Members of Parliament from Sri Lanka's main opposition shouting slogans as they protest in Colombo on April 3, 2022. PHOTO: AFP

Small groups in Colombo were standing outside their homes to protest, some holding handwritten banners, others with national flags.

“This government, we do not want them anymore. They have had years and years to show us that they could do change but there is nothing. The situation has just gotten worse by the day,”said protester Anjalee Wanduragala, 22, a student at the University of Colombo.

“We really need a change, we are stripped of our basic rights...people are fed up,” she said.

In the afternoon, the government lifted a block it had placed on social media platforms hours earlier. Access to Twitter, Facebook, WhatsApp, YouTube and Instagram had been blocked nationwide, said Internet monitoring organisation NetBlocks.

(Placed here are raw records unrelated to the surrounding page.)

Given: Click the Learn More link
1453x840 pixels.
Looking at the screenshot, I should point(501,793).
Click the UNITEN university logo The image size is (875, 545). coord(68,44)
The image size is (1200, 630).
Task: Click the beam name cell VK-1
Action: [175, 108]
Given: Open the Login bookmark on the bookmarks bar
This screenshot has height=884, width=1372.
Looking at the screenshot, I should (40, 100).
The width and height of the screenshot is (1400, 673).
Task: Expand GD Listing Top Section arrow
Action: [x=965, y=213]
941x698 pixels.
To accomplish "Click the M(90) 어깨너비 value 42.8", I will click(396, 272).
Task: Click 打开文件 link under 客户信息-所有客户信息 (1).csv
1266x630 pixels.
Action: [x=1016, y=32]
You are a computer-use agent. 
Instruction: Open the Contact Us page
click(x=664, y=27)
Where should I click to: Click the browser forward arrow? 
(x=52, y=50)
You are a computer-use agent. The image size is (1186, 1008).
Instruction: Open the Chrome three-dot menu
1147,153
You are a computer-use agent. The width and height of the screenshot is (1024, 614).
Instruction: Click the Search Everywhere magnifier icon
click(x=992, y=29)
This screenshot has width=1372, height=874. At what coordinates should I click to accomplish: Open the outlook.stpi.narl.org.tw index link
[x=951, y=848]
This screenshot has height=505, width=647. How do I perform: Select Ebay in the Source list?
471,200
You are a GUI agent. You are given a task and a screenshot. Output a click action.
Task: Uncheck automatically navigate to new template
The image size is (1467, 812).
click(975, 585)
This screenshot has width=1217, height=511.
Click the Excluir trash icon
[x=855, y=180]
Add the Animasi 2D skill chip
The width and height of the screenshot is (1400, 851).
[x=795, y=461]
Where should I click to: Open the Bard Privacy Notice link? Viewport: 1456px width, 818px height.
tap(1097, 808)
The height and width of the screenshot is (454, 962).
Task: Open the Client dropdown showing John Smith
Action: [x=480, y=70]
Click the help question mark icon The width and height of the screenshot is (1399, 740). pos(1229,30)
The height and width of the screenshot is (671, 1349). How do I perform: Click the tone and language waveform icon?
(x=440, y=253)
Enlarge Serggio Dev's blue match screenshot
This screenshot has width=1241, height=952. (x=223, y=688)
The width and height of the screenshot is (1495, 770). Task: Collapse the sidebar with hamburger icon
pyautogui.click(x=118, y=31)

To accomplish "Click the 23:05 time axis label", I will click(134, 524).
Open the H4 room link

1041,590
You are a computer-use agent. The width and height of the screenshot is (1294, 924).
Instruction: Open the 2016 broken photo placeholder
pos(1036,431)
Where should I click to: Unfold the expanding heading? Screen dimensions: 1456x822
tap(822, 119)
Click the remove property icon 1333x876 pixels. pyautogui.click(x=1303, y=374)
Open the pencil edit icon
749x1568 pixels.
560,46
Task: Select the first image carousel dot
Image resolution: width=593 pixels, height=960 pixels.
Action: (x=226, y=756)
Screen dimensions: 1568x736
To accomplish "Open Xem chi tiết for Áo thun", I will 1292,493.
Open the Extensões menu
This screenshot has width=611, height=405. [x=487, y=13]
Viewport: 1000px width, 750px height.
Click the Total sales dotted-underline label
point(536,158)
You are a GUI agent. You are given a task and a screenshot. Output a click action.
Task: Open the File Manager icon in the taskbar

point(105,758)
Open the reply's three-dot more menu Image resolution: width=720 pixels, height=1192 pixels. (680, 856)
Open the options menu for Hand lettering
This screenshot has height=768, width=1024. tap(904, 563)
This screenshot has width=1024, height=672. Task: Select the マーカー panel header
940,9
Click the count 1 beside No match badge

Minister for Youth and Sports Namal Rajapaksa, the president’s nephew, said on Twitter that he would “never condone the blocking of social media”.

Emergency powers in the past have allowed the military to arrest and detain suspects without warrants, but the terms of the current powers are not yet clear.

Soldiers with assault rifles and police manned checkpoints in Colombo on Sunday.

Mr Nihal Thalduwa, a senior superintendent of police, said 664 people who broke curfew rules were arrested by the police in the Western Province, the country’s most populous administrative division, which includes Colombo.

Western and Asian diplomats based in Sri Lanka said they were monitoring the situation and expected the government to allow citizens to hold peaceful demonstrations.